Asterix

For me, Asterix and the Chieftan's Daughter was good enough for a one-time read.
But the latest one Asterix and the Griffin felt very thin. All the gags seemed to be about COVID.
Maybe it was just the translation, but something was missing
The new team are just not as funny as Goscinny and ‎Uderzo and the original English translators Bell & Hockridge.
That said, I will keep getting them. They are a part of my life.
 
The Goscinny and Uderzo books were brilliant at taking the P out of the chosen target, or at least the French caricature of them, without becoming offensive.
Thus Astérix in Britain is all about an Englishman's pride in his lawn, and the Oxford and Cambridge varsity rugby match and finally stopping for tea at 4 in the afternoon, which was why we lost all the battles against the Romans.

But my favourite (in French) was Astérix et les Normands (the Vikings) who knew about everything but fear which they'd heard could make you fly like a bird. So they wanted the Druid to explain it. Instead they showed them, but I won't say how. Read it yourself.
 
The problem I have with the newer Astérix books is that they're too faithful to the originals. The characters are strongly enough established and robust enough to be open to different interpretations. As it is they are becoming fossilised. Could you imagine Batman forever drawn in the style of Bob Kane and Bill Finger?

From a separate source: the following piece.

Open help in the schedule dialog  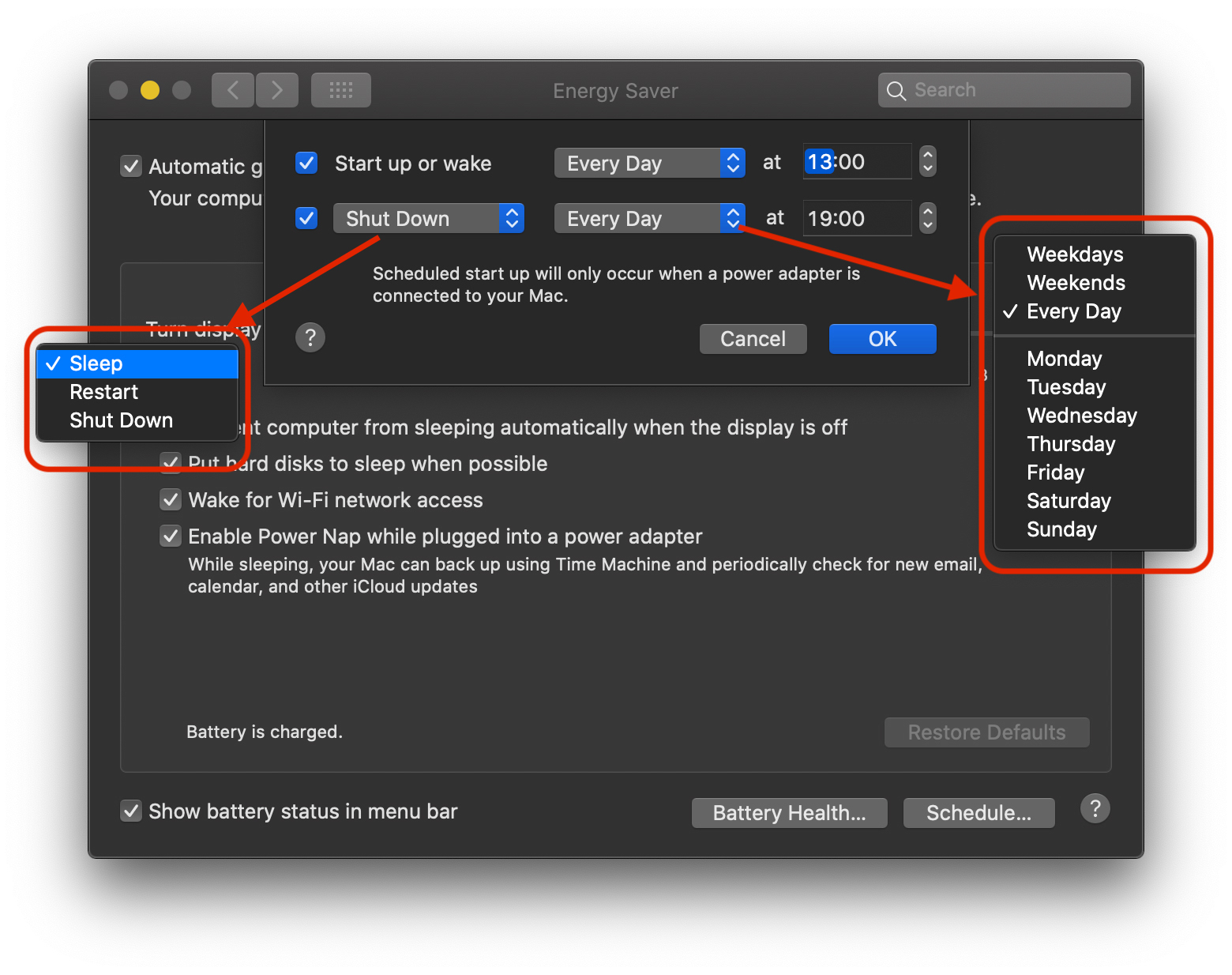tap(310, 338)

The character Spirou became iconic under the pen of Franquin before the baton was pretty seamlessly passed on to Fournier, then others. The currently running serial has Spirou trying to get his pal Fantasio out of a mental hospital and cure his "Syndrome d'Angoulême" which is like Jerusalem Syndrome but with people having the delusion they are comic book characters. (Fantasio is convinced he's Captain Haddock and Spirou is faking being Tintin with Spip being roped in to playing Milou/Snowy.) It's all very referential and funny and I have no idea where it's going to go but the point I want to make is that, loopy story aside, the art by Libon is like no other iteration of Spirou I have seen. It's flat and blocky and doesn't have the fluidity of Franquin or Fournier but it is still very definitely Spirou.

I'd like to see what other people could do with the indomitable gauls. It's not as if there is a strict canon continuity to mess up but I doubt if it will ever happen.

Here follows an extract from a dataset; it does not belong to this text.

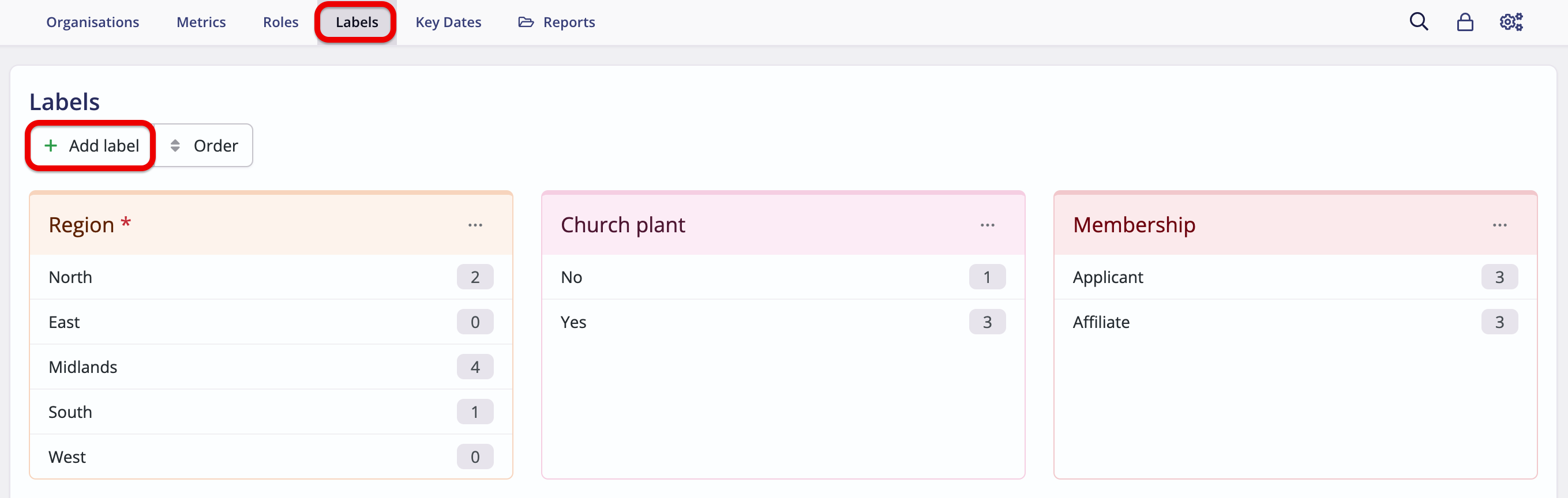Click the folder icon beside Reports
The image size is (1568, 498).
coord(526,22)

I want a Astérix/Thorgal crossover event!
 
I'm afraid I'm largely of the view that these things should be allowed to rest in peace with their authors. People have often talked about someone continuing Pratchett's Discworld or Banks's Culture books etc. but I'm afraid I think any such continuation is simply wrong. It's like saying a modern composer should write Beethoven's tenth symphony. For me it's just no. I love the Asterix books and I don't need any new imitations.